This column is essentially self-serving and egotistical. I'm not writing about an important political issue or a valid campus concern. I'm writing because I was able to rush the field Saturday at the football game and now my college experience is complete. Until now, the approaching completion of my 120 credits hung like a court date circled on the calendar. I felt I had not "done it all." Now I am content and can move onto whatever comes next.
During my college search, I narrowed my options down to the University of w and UConn. My aversion toward attending my state school, being from New Haven, mirrored the reasoning used by anyone who had attended a marginally-big high school: because 'everybody' goes there and I wanted something different - that, and I didn't like the notion of my parents popping in weekly if I was so close to home. It's also the reason I didn't go to Yale. I've come to realize parents are fired up to get rid of their graduating high school senior far too readily. Their mock anguish exists only to saddle with the obligation to buy them nice things when they become successful.
I went on my college visit to Vermont with the latent intention of making it my final choice. Anything I found attractive about the school, I would have overrated. Any deficiencies, I would have depreciated. "Oh, it's overrun by smelly hippies? I heard they were easy-going people."
Upon arriving at the school, I gave the town a cursory glance and started in search of the football stadium - a staple of every college tour assessment. Upon being notified by a confused undergraduate that the football stadium we were trying to find didn't exist, my college decision was made. It was one of those deal-breakers that wasn't dismissible: like a girl telling you she's really into "Saw III" or a guy canceling a first date an hour before he's supposed to cook for a girl because he "just doesn't feel like it."
So Storrs it was and it proved to be a good time to jump on the Huskies' bandwagon. The team moved up to Division I-A in 2000 and has had one of the swiftest rises to prominence in football history. They attracted the interest of a major conference - the Big East - by 2002, had joined that conference by 2004 and were awarded a bowl invitation in their first year in the conference - an impressively fast growth spurt on anyone's chart. Still, while they hovered on the edge of college football's upper echelon, they still hadn't made that prized kill; they weren't yet "made men."

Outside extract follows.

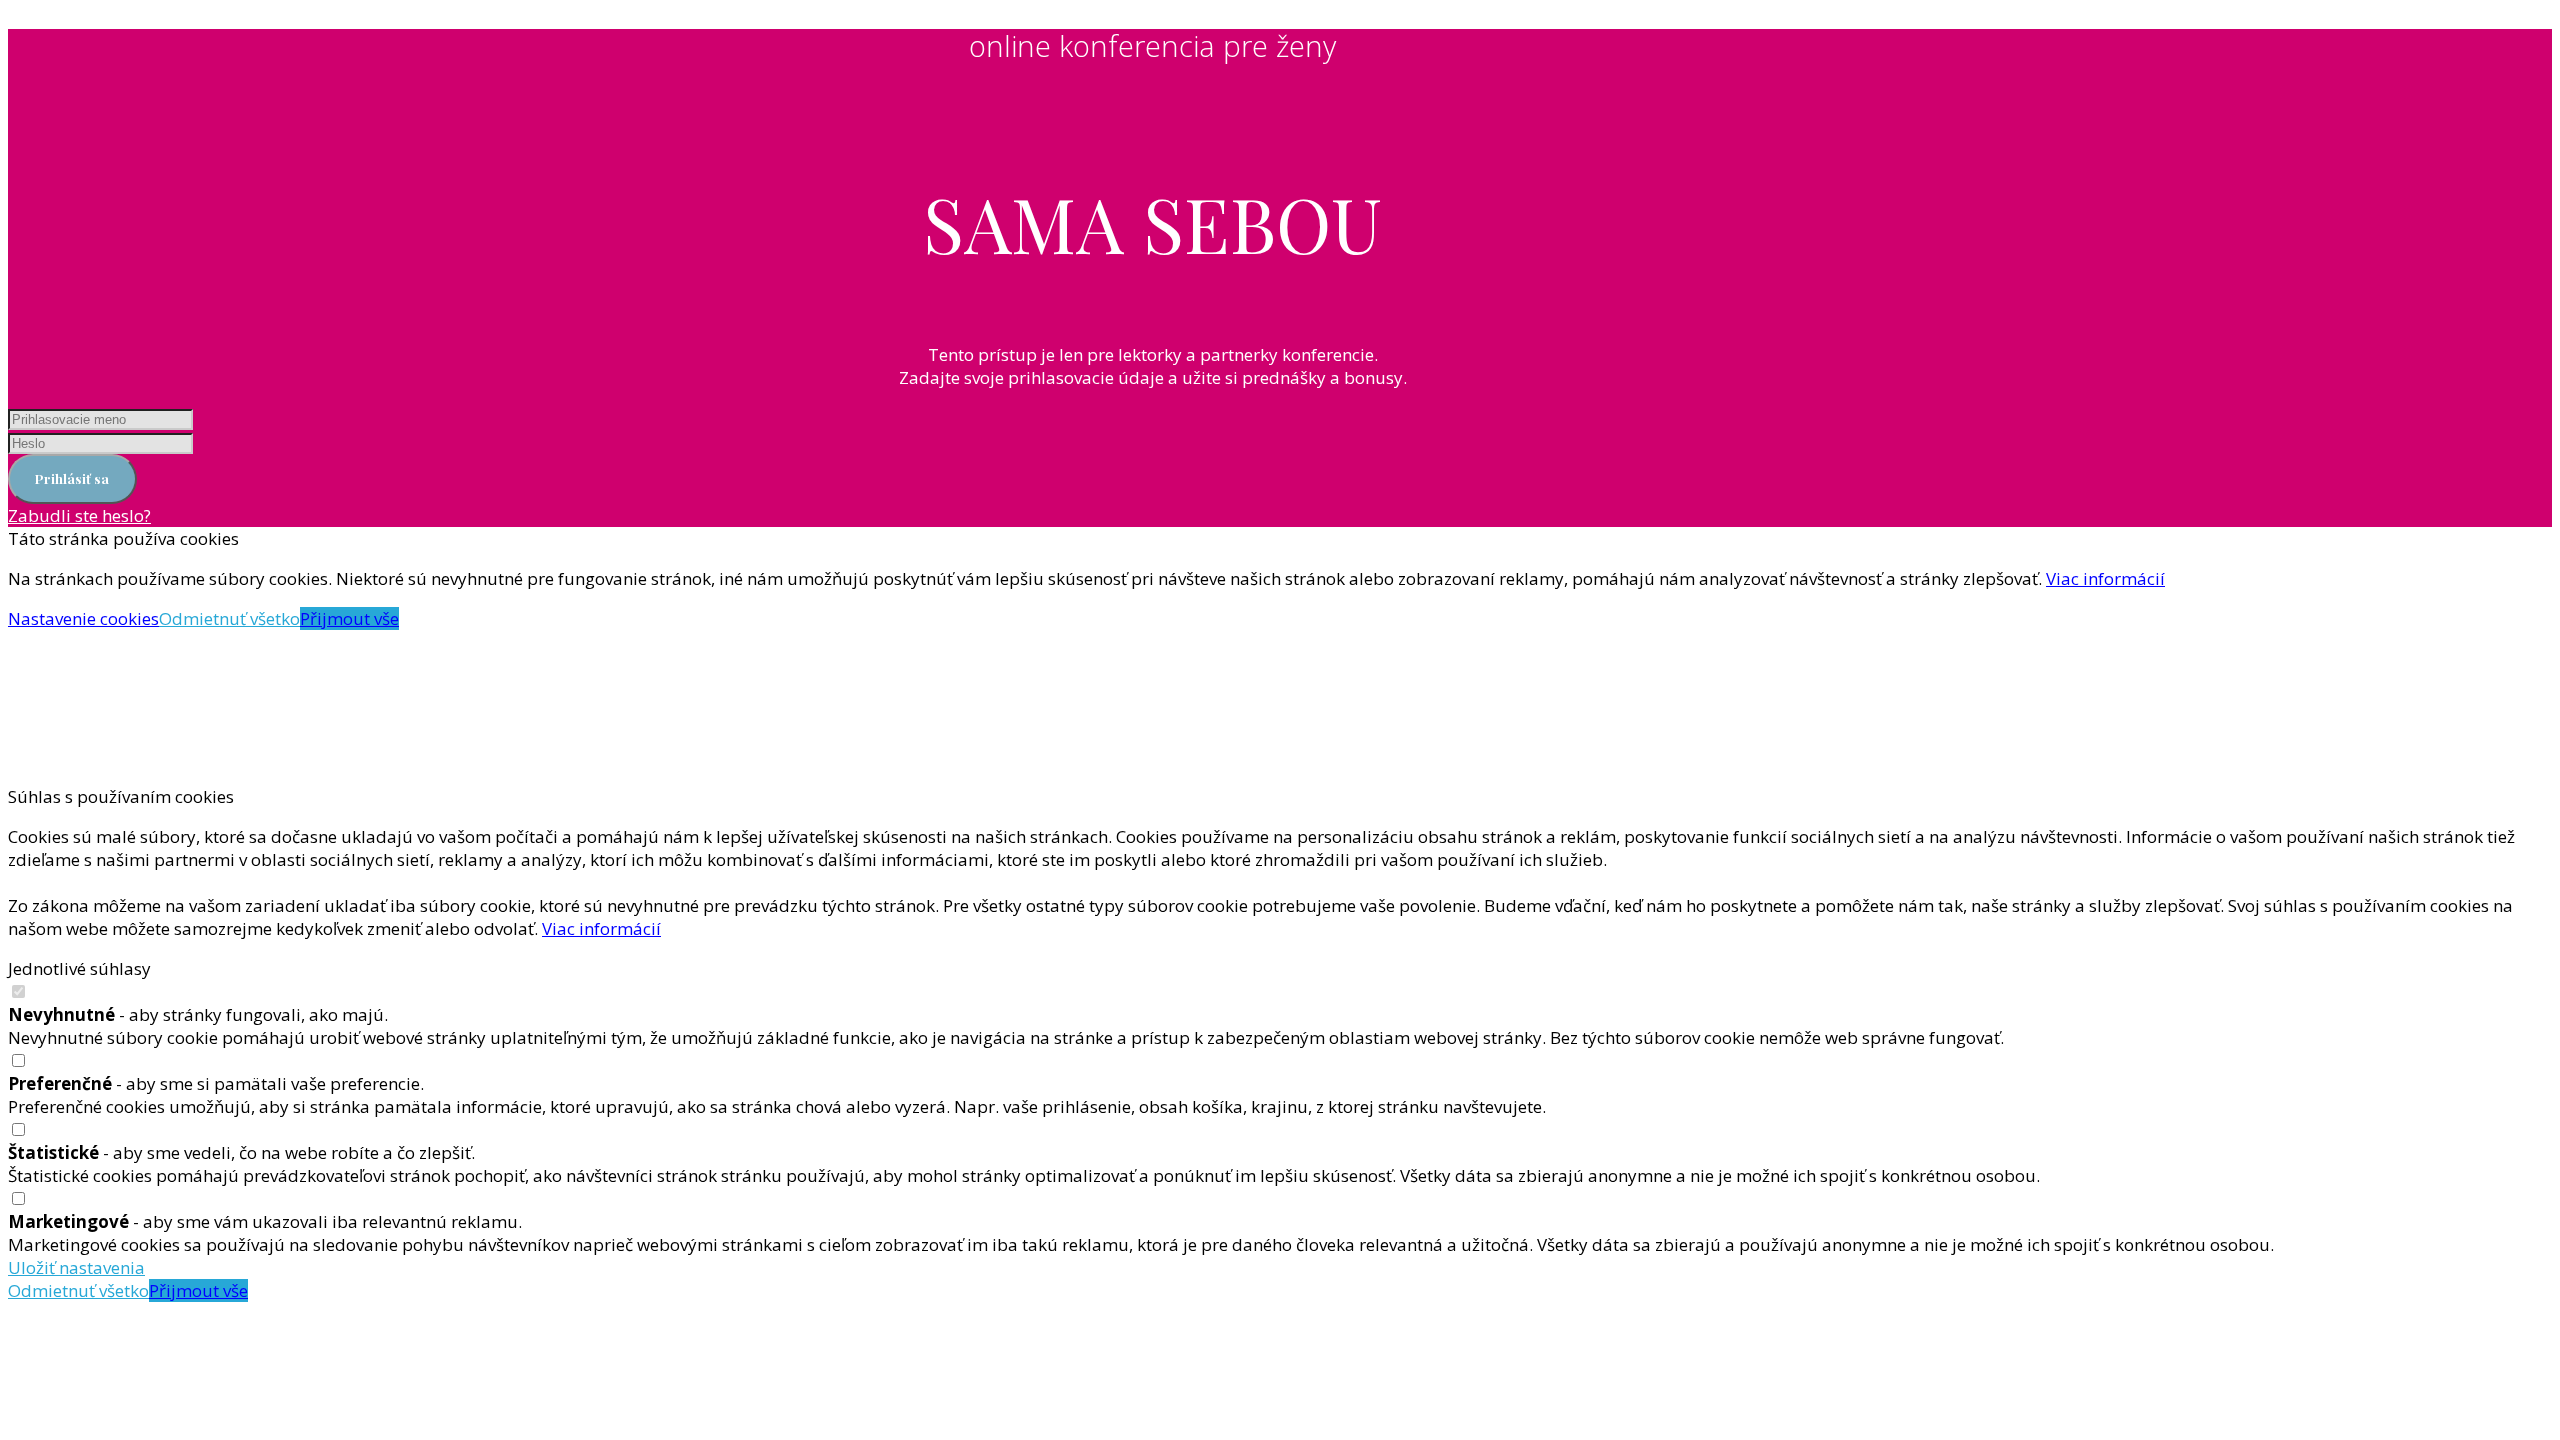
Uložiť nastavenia (76, 1267)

As Hunter S. Thompson once professed "The Edge ... there is no honest way to explain it because the only people who really know where it is are the ones who have gone over."
The Huskies went over that edge when they toppled No. 11-ranked South Florida Saturday. I went over that edge when I vaulted 10 feet over a 300 pound, steroid-addled security guard who had a scared freshman in a full nelson. The energy in the stands was palpable. Strangers were high-fiving and cracking jokes and making sure their neighbor would give them a boost onto the wall. A heavy rain has a harmonious effect on a group and probably also accounts for part of the reason the squad pulled off these last two wins. In sports it's said that weather is the great equalizer and it definitely did its part in minimizing the handicap caused by the team's usually-inferior speed. But the effect of the crowd also can't be dismissed. These past two weeks were a statement. The Huskies, like true alpha-dogs, marked their territory. The Rent (Rentschler Field) is officially a war zone, an unstable environment for opposing forces.
The game ended in the fashion of all memorable upsets, with a conclusion that had fans delirious with anticipation and with a nervous, "what's going to happen next?" feeling. The crowd descended onto the field with a mob mentality. This was my moment. I started towards the front, shoving people out of the way like a self-indulgent passenger of the Titanic trying to get to a life boat. The sight of the security guard grabbing students by the chest only reminded me to, in the words of Van Halen, "hit the ground running."
Let's face it - aside from capsizing the goal posts, the actual rushing of the field is just a glorified exercise in insanity. After about age six or seven it stops being socially acceptable to jump around screaming in joy.
But the sense of achievement doesn't derive from the actual act but rather the significance of the occasion. The football team has finally stepped onto the national stage. They earned their first-ever ranking in the respected polls - at least all that lobster those players are being fed at their fancy new facility now seems justified for the time being - and I got to rush the field. Now I'm okay with wrapping up my stay on this farmland, although that's probably only for the time being.